Choć w poprzednim sezonie wielu graczy Atlético przebywało na wypożyczeniach, tylko nielicznym udało się je wykorzystać, by rozwinąć swoje umiejętności i zabłysnąć. Jednym z tych zawodników jest Amath Ndiaye.
Senegalczyk przed rokiem wziął udział w pretemporadzie pierwszego zespołu i zagrał nawet w paru sparingach, pokazując się w nich z bardzo dobrej strony. 21-letni napastnik został więc wypożyczony do drugoligowego Tenerife, co okazało się strzałem w dziesiątkę. Stał się bowiem kluczową postacią w zespole i choć w finale baraży o awans do Primera División lepsze okazało się Getafe, młody piłkarz może zaliczyć sezon 2016-17 do udanych: W 41 meczach strzelił 14 goli i zanotował 4 asysty.

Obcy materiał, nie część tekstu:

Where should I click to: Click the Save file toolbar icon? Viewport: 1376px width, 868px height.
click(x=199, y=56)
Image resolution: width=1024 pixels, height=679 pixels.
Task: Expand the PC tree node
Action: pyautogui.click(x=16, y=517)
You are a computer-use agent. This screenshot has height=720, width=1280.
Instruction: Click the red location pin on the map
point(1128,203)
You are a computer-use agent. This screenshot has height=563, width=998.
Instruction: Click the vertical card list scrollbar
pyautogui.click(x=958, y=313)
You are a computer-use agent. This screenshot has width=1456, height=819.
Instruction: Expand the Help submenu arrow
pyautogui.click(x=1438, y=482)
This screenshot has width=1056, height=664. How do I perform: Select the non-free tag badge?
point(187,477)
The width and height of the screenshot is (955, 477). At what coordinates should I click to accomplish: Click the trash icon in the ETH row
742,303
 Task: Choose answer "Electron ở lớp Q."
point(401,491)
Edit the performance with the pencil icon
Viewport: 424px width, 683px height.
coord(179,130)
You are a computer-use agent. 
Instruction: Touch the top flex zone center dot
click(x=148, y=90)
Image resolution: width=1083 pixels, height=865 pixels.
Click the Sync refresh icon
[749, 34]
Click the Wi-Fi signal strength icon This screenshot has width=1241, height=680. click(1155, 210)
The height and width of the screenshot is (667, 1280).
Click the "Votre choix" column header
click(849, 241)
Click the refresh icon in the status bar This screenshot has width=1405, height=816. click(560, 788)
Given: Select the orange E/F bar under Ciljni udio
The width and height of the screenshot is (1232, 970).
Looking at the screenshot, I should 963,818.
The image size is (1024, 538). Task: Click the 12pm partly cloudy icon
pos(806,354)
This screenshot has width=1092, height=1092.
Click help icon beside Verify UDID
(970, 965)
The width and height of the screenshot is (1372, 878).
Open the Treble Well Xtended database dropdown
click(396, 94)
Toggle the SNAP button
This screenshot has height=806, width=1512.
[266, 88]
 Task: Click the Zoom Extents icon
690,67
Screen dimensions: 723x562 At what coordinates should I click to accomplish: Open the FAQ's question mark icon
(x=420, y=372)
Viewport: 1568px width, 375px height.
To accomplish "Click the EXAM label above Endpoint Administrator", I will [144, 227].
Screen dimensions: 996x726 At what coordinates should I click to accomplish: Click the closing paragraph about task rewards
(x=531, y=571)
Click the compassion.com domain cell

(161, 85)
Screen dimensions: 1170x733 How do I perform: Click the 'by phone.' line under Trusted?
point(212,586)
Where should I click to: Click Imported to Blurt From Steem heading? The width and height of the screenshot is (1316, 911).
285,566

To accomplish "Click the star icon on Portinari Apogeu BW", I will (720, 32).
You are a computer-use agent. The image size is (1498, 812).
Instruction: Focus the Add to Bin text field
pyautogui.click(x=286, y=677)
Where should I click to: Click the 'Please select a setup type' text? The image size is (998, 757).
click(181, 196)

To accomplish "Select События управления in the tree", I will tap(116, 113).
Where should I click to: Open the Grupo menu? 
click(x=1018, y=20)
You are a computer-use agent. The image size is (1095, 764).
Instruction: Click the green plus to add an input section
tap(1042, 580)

Po trzech tygodniach wakacji Amath Ndiaye wrócił dziś do Madrytu i od razu pojechał do Los Ángeles de San Rafael, by dołączyć do trenującej tam pierwszej drużyny. Na razie pracuje indywidualnie, by złapać odpowiedni rytm, ale w trakcie pretemporady ma dostać szansę w którymś ze sparingów, by zaprezentować swoją aktualną dyspozycję.
Trudno będzie mu jednak zostać w zespole, gdyż konkurencja w ataku jest duża. Dlatego też sztab szkoleniowy uważa, ze najlepsze będzie kolejne wypożyczenie, ale ze zwiększonym poziomem. Dlatego też odpada powrót do Tenerife, które mocno zabiegało o zatrzymanie 21-latka na kolejny rok. W tej chwili Senegalczyk znajduje się na liście życzeń kilku drużyn. W Hiszpanii jego kandydaturę rozważają m.in. Alavés, Getafe i Espanyol. Zainteresowane jest także Lazio, gdzie miałby zastąpić Keitę Baldé.